As mentioned in [2], community-based methods represent a promising future for gene network inference, by aggregating the predictions of existing GRNs approaches. As our method takes any weights as an input, it has the potential to improve other GRN approaches providing pairwise weights. Results provided in the Supplementary Materials illustrate these remarks.
Based on these assessments, a perspective consists of the integration of various weights, provided by competing GRN methods, to further improve and strengthen present results. This integration may involve multi-valued graphs or network fusion [31].
Competing interests
The authors declare that they have no competing interests.
Authors’ contributions
AP participated to the mathematical modeling, implemented the software and drafted the manuscript.
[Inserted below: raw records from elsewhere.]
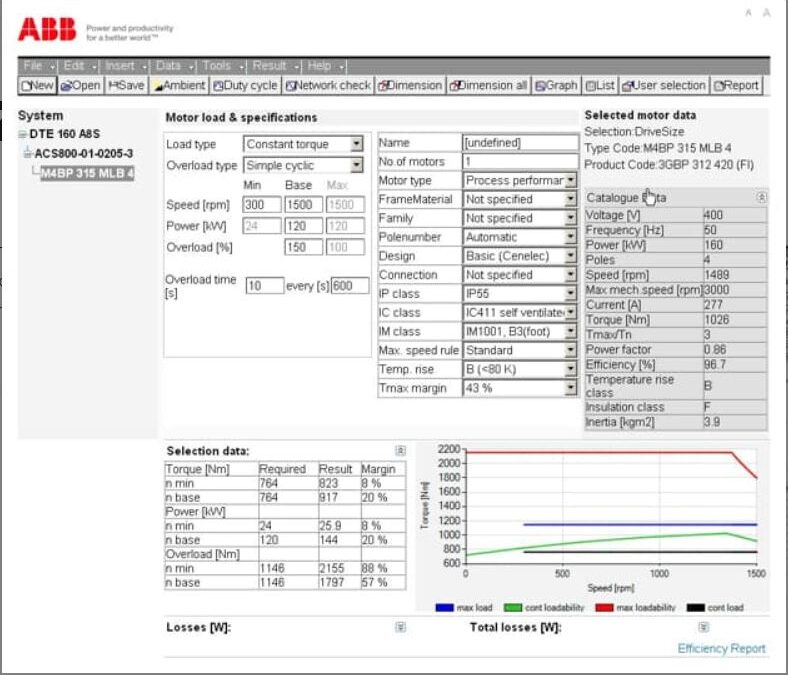Click the Dimension all toolbar button
The image size is (788, 675).
pos(488,85)
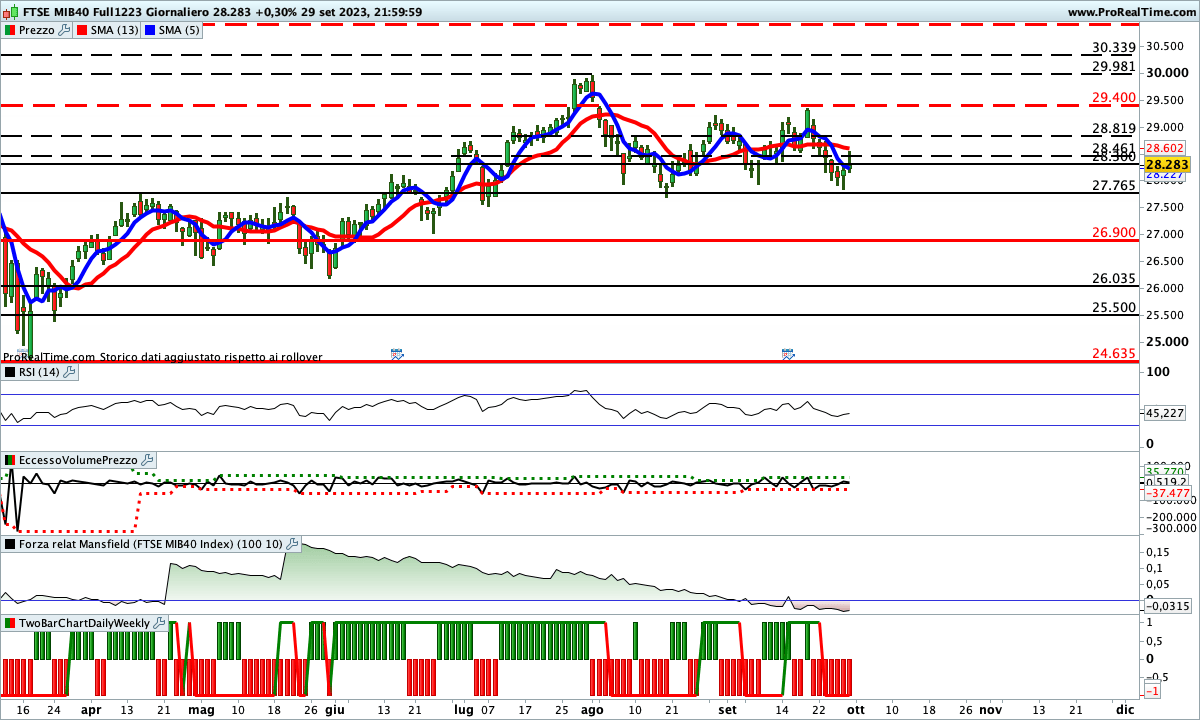The width and height of the screenshot is (1200, 720).
Task: Click the rollover calendar icon near September
Action: coord(788,354)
CC co-designed the mathematical modeling, suggested the solver and took part to the writing of the paper. LD participated to biological data processing and performance evaluation, manuscript writing, and contributed to the bibliographic study, FB participated to the biological a priori definition and to the discussion of the results in the manuscript. JCP co-designed the mathematical modeling, participated to speedup improvements and to the manuscript writing. All authors read and approved the final manuscript.
Additional Files
Additional file — Supplementary Materials
The supplementary file provides detailed justification for the choice of the model parameters, studies their relative influence and provides a sensitivity analysis.
Acknowledgements
We thank V. A. Huynh-Thu for her help in our comparisons with GENIE3, and Bruno Léty for careful proofreading. We are indebted to the reviewers for their insightful remarks which contributed to significantly improve the quality of our paper.